## Task item
Only the lines from the one with "Task: Apply the" through the last line of the records below belong in your answer, reproduced exactly and with the pictures left out.

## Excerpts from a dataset
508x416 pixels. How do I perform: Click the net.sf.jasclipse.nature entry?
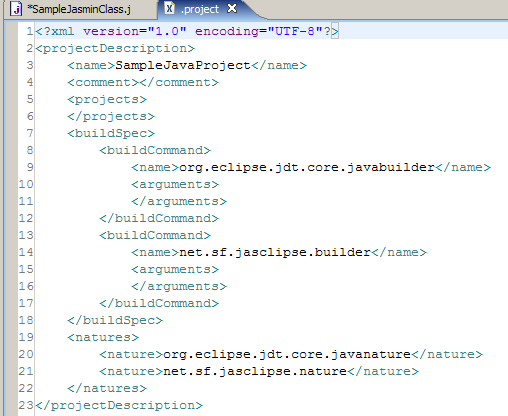255,371
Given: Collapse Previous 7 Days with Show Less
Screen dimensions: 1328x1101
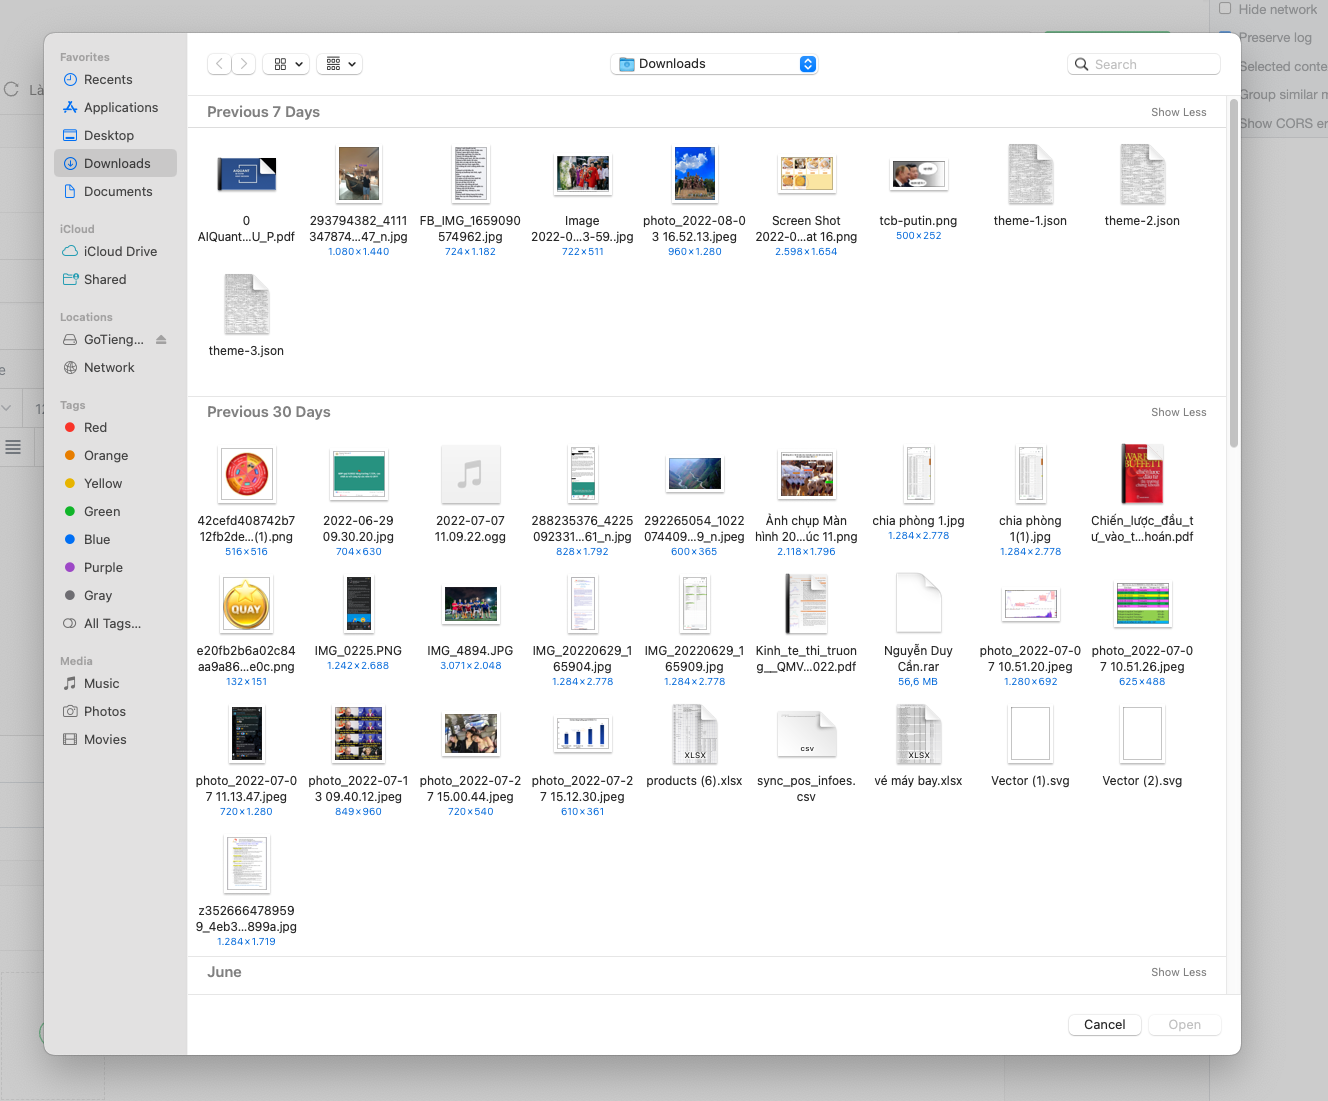Looking at the screenshot, I should 1178,112.
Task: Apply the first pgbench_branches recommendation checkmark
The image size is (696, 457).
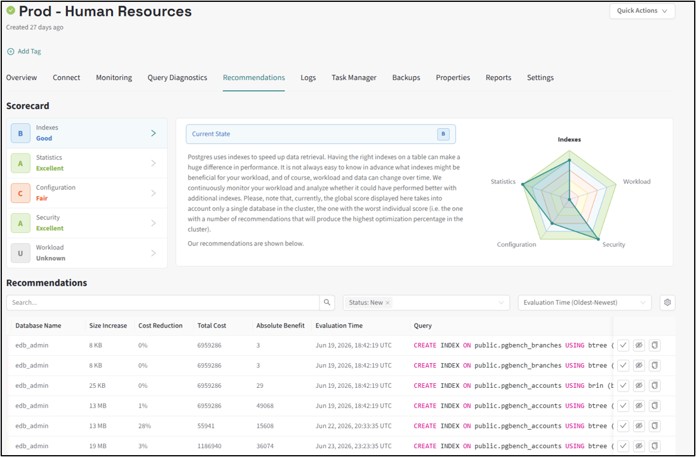Action: click(x=623, y=345)
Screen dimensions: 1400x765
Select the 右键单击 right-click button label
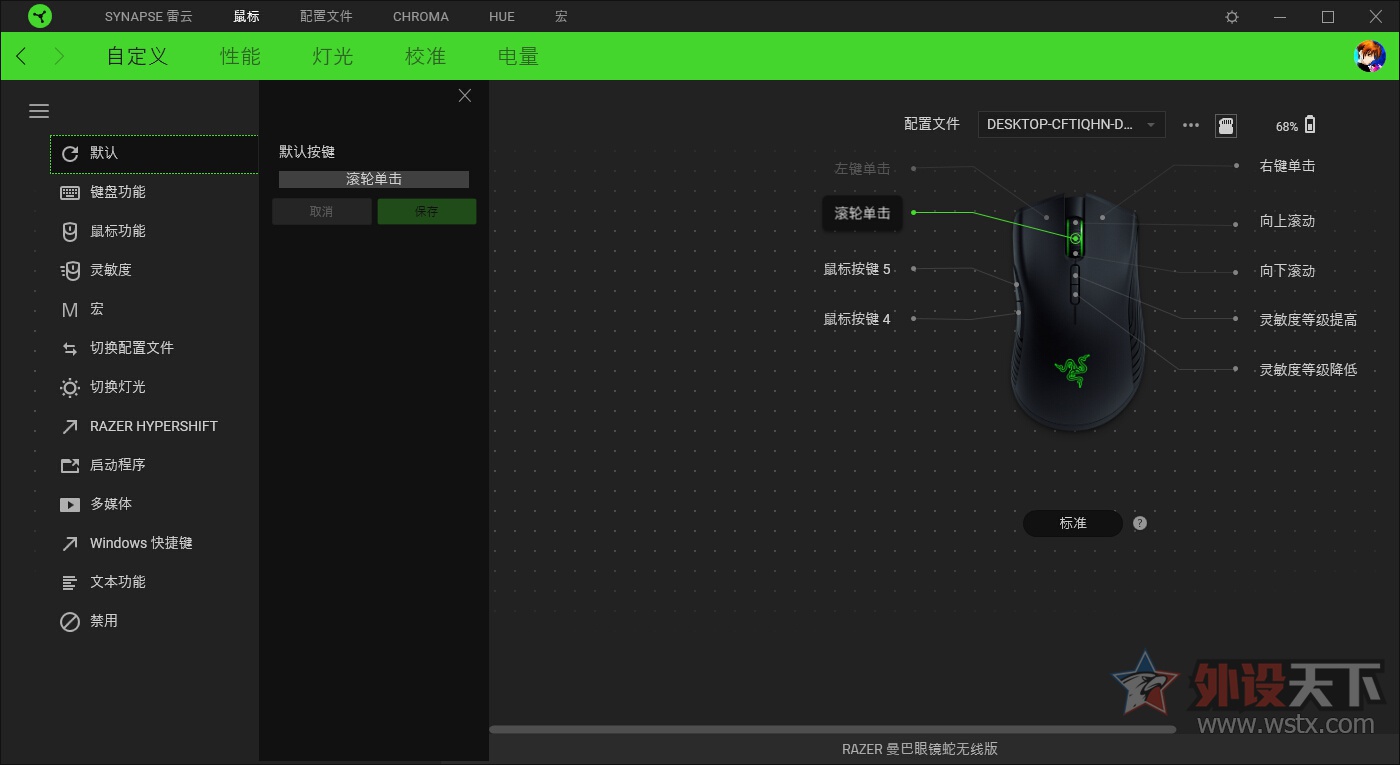coord(1287,166)
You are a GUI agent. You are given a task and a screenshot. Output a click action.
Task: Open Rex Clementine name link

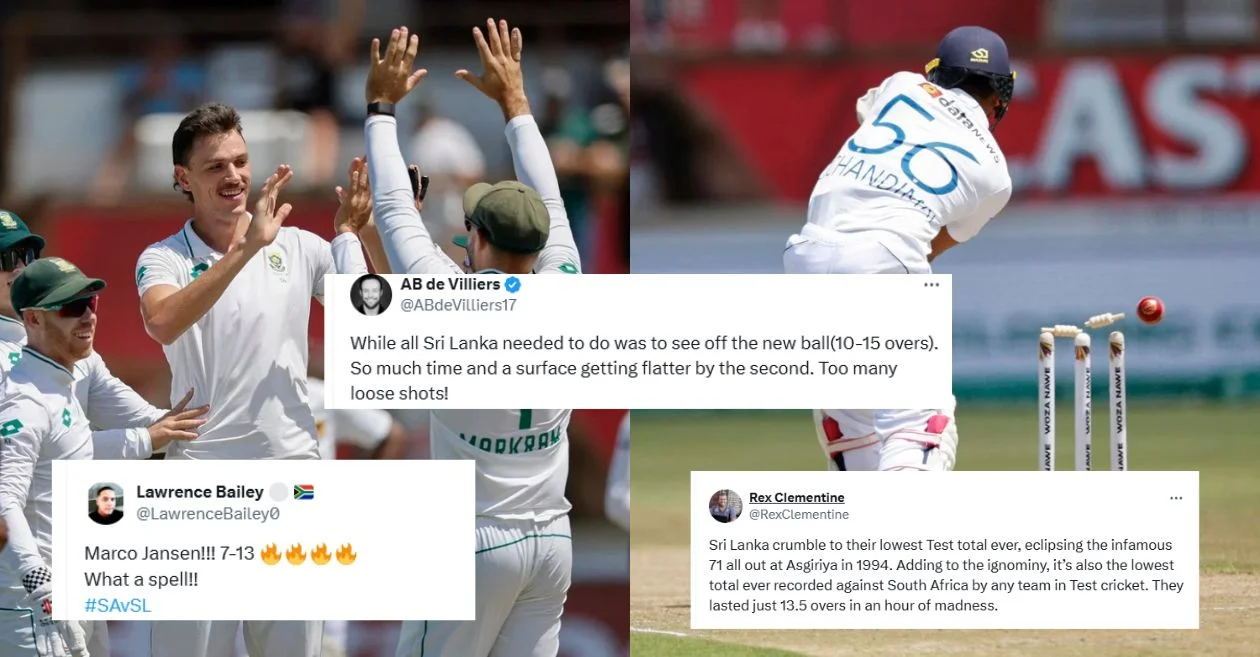[x=797, y=498]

## Your solution
Task: Apply the first pgbench_branches recommendation checkmark
The image size is (696, 457).
Action: click(x=623, y=345)
Screen dimensions: 1400x765
Select the 右键单击 right-click button label
coord(1287,166)
You are a GUI agent. You are given a task and a screenshot. Output a click action.
Task: Open Rex Clementine name link

[x=797, y=498]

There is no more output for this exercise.